WHAT THIS TASK INVOLVES: Reproduce without alteration the part of the material that begins with the line containing "Where should I click to: Open" and ends with the line containing "Action: point(180,227)", including both of those lines.

MATERIAL PROVIDED:
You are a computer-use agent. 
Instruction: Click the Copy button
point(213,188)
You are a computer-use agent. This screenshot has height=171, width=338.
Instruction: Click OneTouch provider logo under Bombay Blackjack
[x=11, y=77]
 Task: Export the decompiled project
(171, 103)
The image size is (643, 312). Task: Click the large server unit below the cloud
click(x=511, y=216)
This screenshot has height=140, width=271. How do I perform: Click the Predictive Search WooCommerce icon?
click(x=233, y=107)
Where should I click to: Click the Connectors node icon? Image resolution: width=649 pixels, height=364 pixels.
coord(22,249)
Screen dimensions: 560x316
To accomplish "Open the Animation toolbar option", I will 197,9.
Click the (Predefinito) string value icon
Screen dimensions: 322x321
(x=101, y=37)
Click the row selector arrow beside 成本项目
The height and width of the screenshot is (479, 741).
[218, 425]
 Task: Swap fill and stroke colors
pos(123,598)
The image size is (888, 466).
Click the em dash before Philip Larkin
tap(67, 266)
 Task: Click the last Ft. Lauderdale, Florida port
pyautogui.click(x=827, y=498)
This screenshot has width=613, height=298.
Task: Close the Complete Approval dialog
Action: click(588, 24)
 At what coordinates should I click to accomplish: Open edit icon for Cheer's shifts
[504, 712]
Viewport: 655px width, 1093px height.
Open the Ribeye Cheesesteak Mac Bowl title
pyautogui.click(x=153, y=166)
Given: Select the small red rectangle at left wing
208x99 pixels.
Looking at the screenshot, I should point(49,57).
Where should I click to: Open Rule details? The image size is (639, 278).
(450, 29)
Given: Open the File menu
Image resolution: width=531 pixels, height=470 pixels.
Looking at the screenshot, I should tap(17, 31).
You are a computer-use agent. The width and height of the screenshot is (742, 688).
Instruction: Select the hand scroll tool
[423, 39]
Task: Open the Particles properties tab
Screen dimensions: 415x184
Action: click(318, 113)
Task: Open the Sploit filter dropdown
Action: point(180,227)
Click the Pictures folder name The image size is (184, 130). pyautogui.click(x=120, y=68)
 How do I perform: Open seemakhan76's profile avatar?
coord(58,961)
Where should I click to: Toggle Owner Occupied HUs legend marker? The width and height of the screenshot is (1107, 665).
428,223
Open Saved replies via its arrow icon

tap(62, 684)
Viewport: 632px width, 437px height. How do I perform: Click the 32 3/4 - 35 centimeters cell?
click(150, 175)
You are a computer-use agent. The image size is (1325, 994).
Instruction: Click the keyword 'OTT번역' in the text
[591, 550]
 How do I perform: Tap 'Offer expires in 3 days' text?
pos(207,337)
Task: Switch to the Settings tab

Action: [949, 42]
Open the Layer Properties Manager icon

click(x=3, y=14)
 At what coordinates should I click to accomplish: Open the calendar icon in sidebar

FULL OUTPUT:
Where should I click to: Open Rule details? The image size is (639, 278).
(450, 29)
Given: Open the File menu
Image resolution: width=531 pixels, height=470 pixels.
Looking at the screenshot, I should tap(17, 31).
You are a computer-use agent. The width and height of the screenshot is (742, 688).
Instruction: Select the hand scroll tool
[423, 39]
Task: Open the Particles properties tab
Screen dimensions: 415x184
Action: click(318, 113)
Task: Open the Sploit filter dropdown
Action: point(180,227)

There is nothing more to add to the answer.